Boulder, Colorado – Electric vehicles (EVs) will drive telematics, with worldwide sales of EV telematics expected to total $1.4 billion by 2017, according to Pike Research.
Telematics give the driver the ability to check on the battery and charge rate, and many manufacturers are developing applications that can provide details on where the closest charging stations are within range of the battery’s current state. Nearly nine out of every ten EVs sold this year will include at least a basic telematics package, and that percentage will likely grow to 94 per cent by 2017.

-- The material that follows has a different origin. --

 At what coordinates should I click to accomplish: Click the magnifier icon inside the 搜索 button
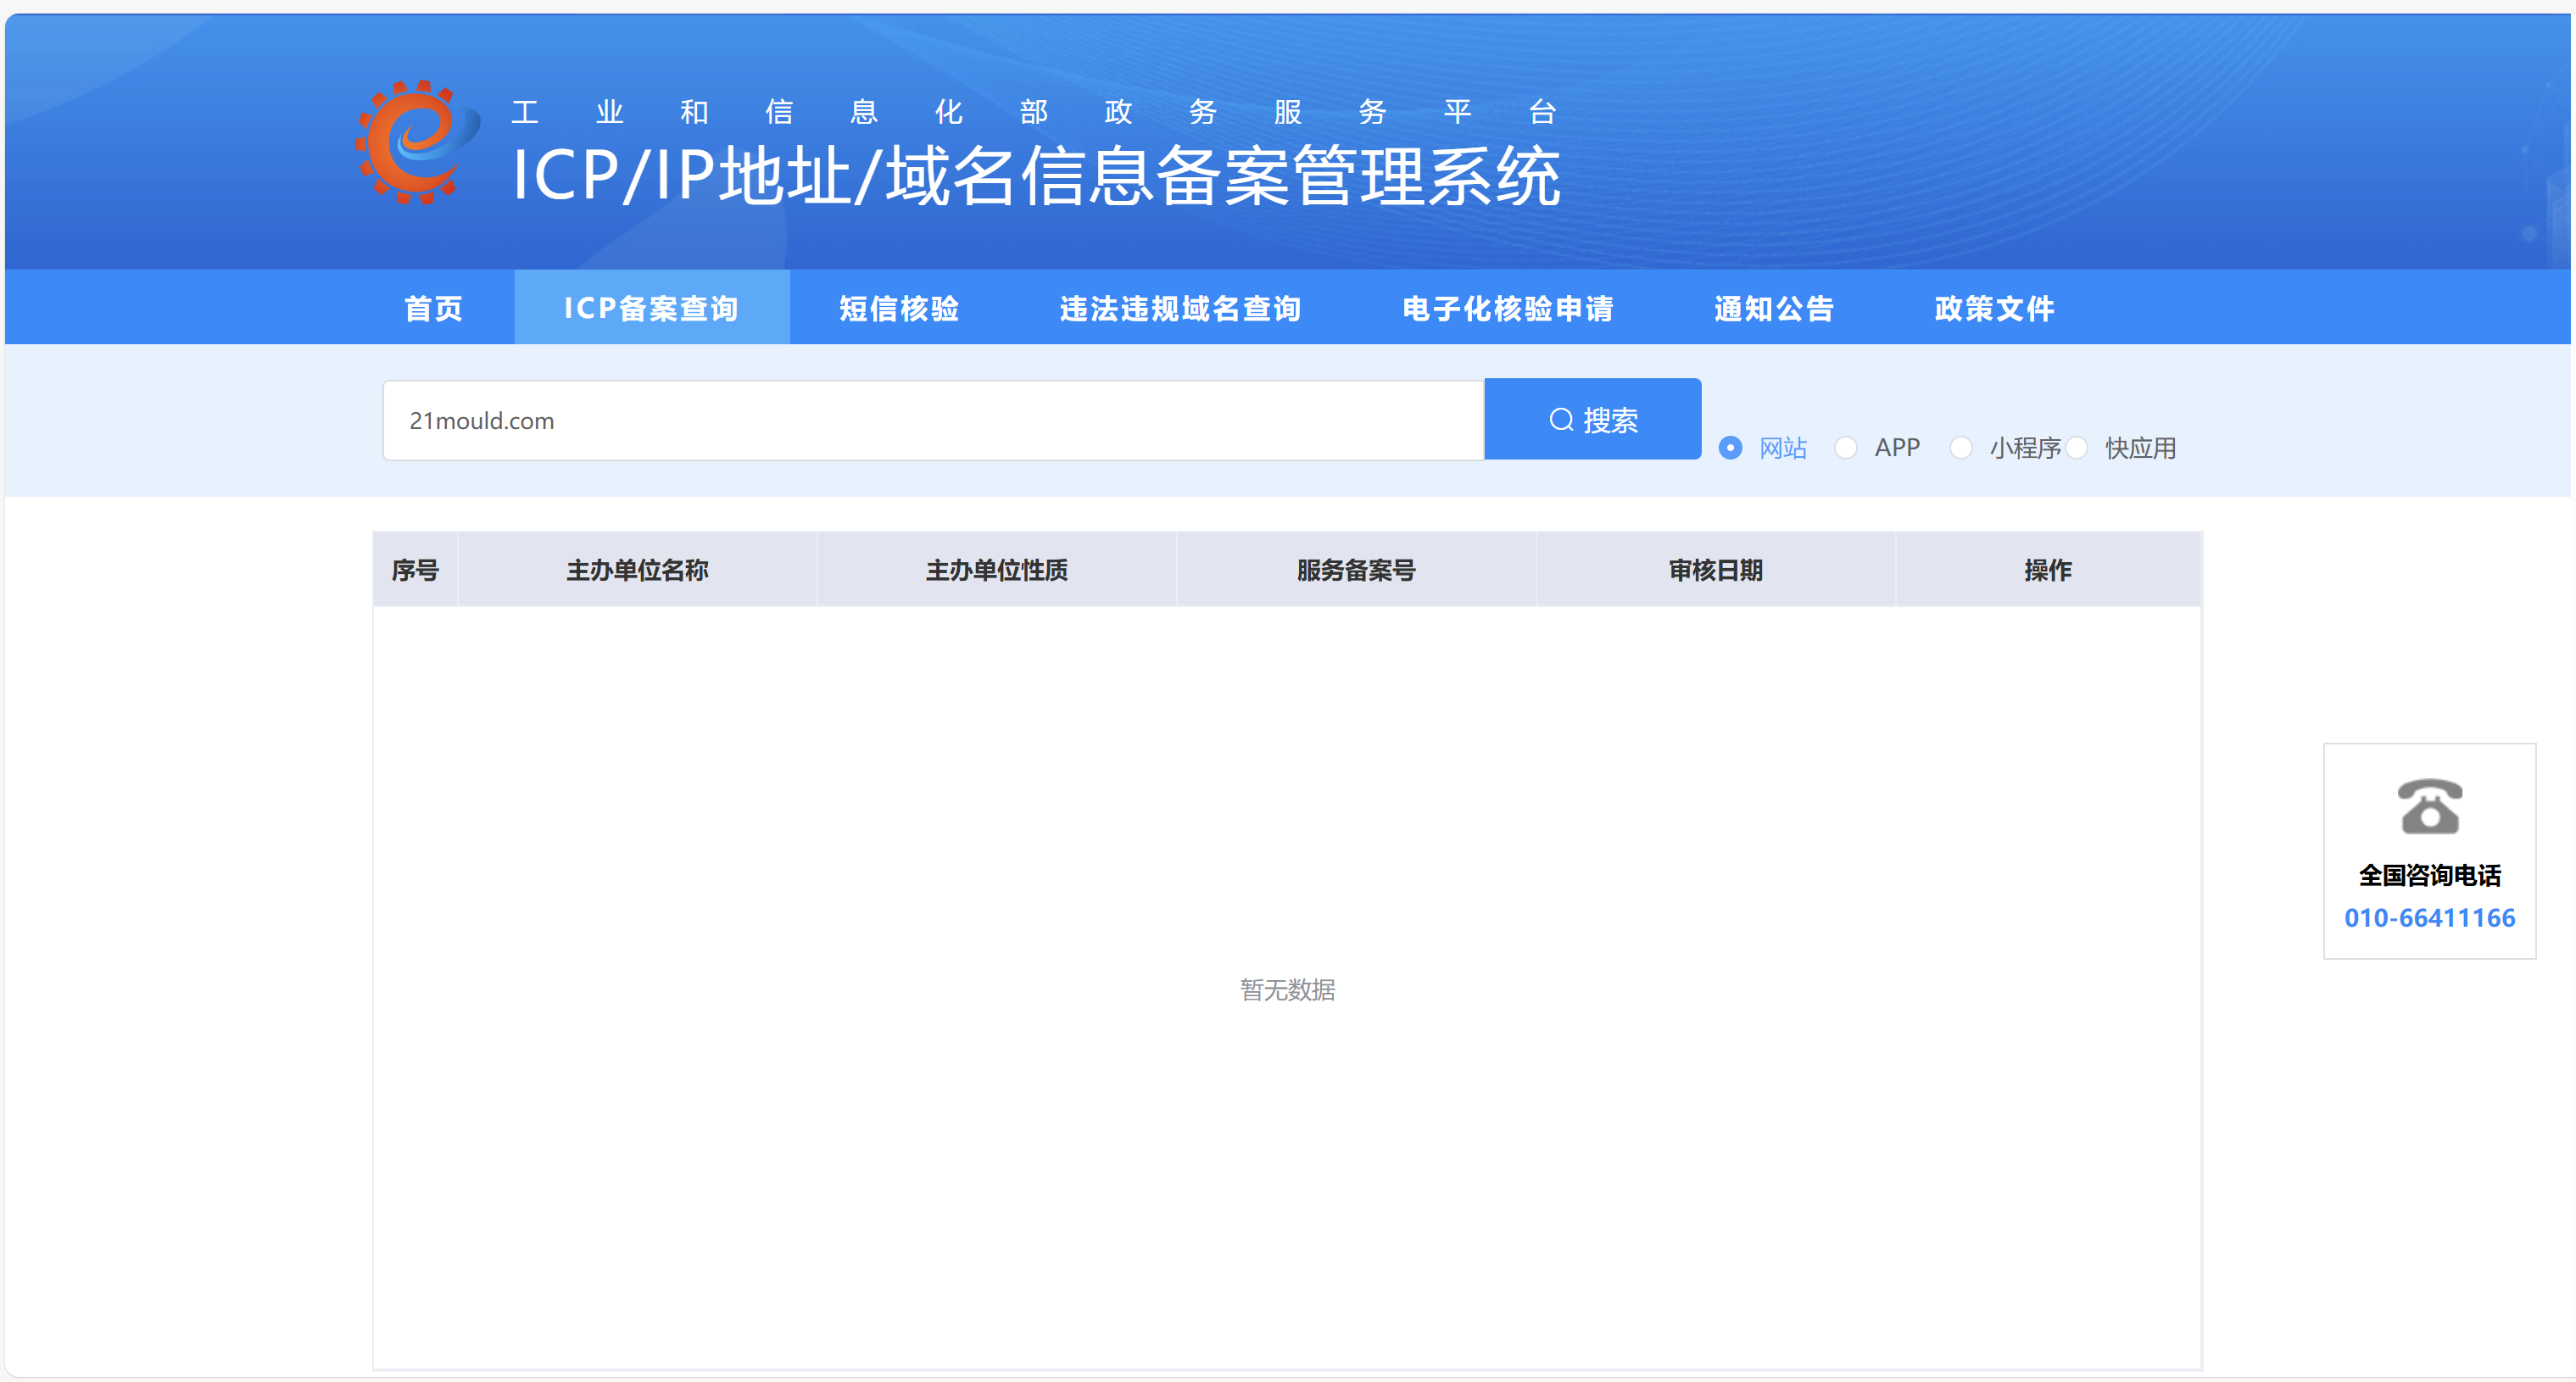[1563, 419]
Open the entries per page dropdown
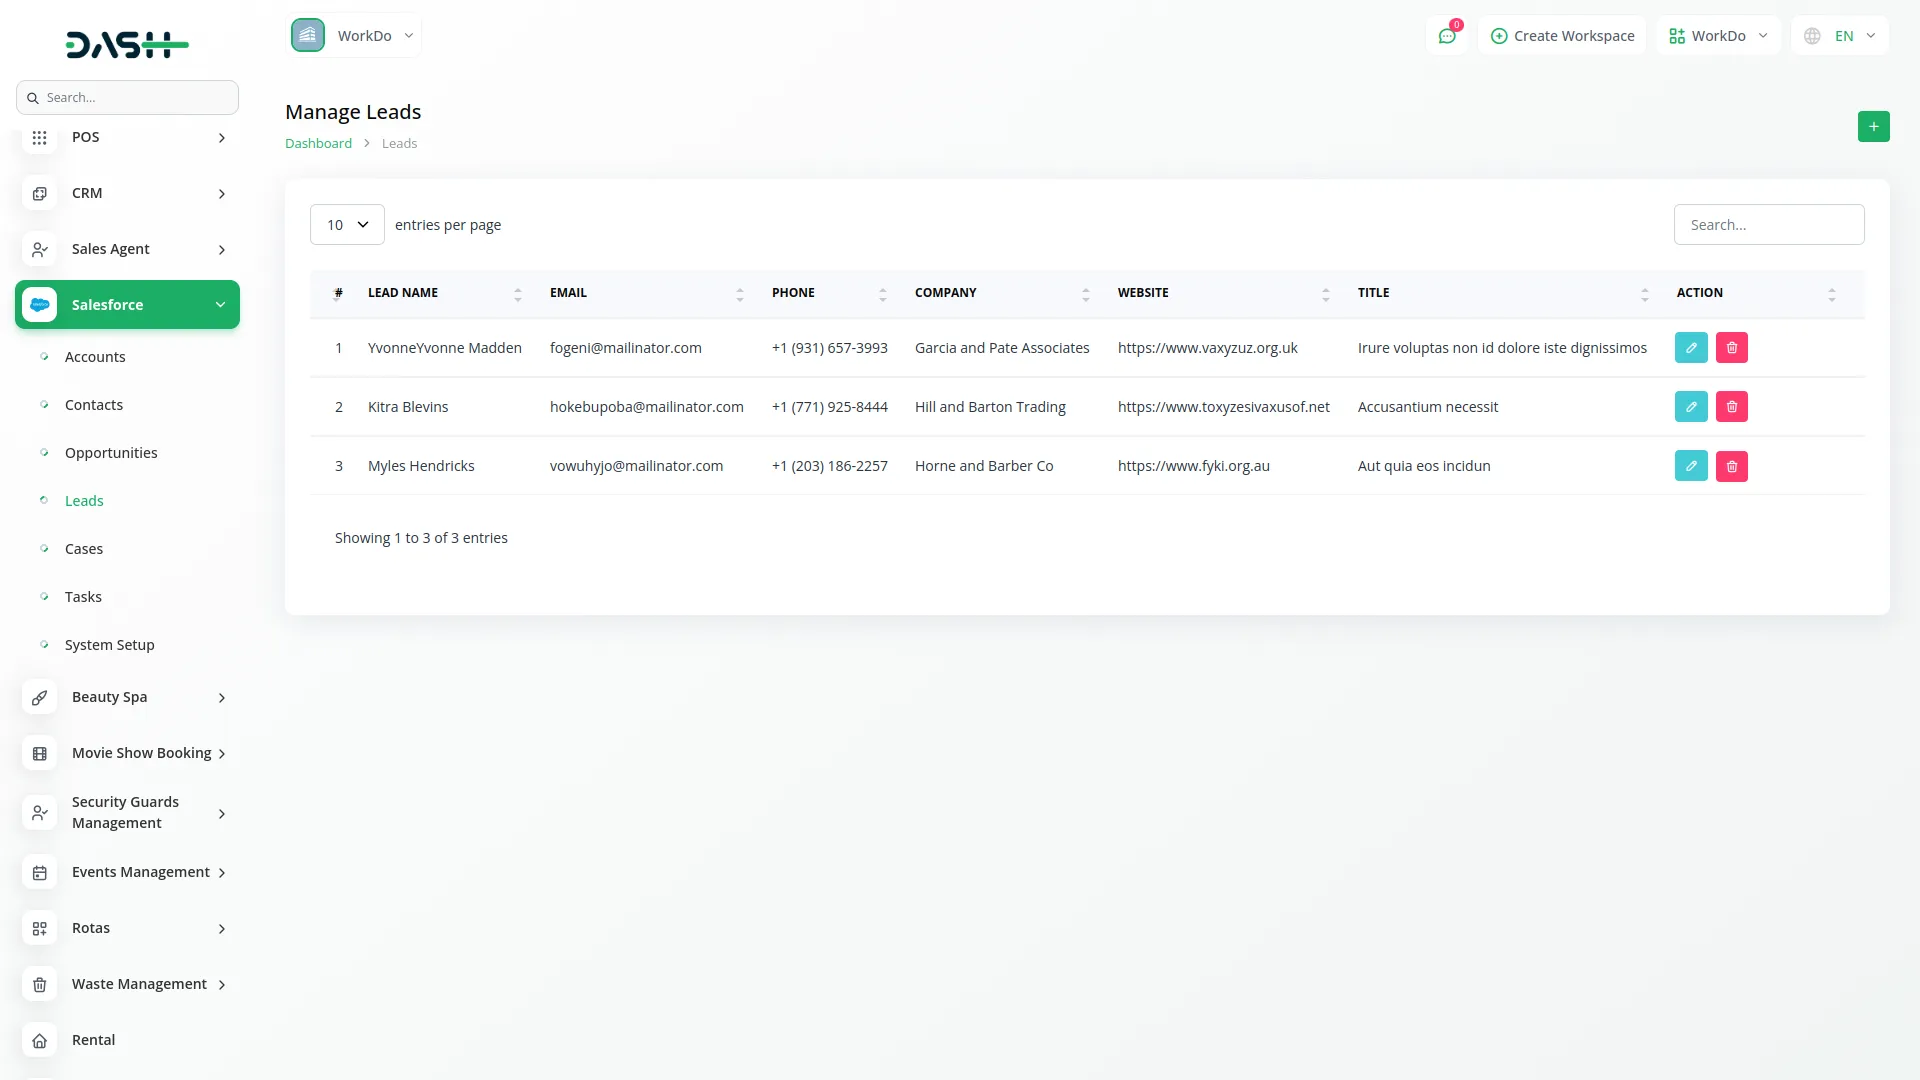1920x1080 pixels. 346,224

A key group of players in the EV telematics supply chain will be wireless equipment manufacturers from outside the auto industry, who are more accustomed to compressed product development time frames.
“The hardware manufacturers are experiencing a bit of a culture shock, as automotive development generally targets an eight- to ten-year lifespan, compared to a two- to three-year lifespan for other wireless devices,” said senior research analyst Dave Hurst, who added that despite the fact that much of the data being transferred in EV telematics can be done easily with a slow connection, most hardware manufacturers are targeting 3G services with their modems to ensure long-term compatibility with the wireless network.
In addition, while basic telematics packages that offer simple data connections for emergency services, breakdown calls, charging station locations and diagnostics and vehicle monitoring will be standard features on most EVs by 2017, many consumers will want more elaborate packages that can provide life traffic and weather, streaming content, and cloud computing-based applications.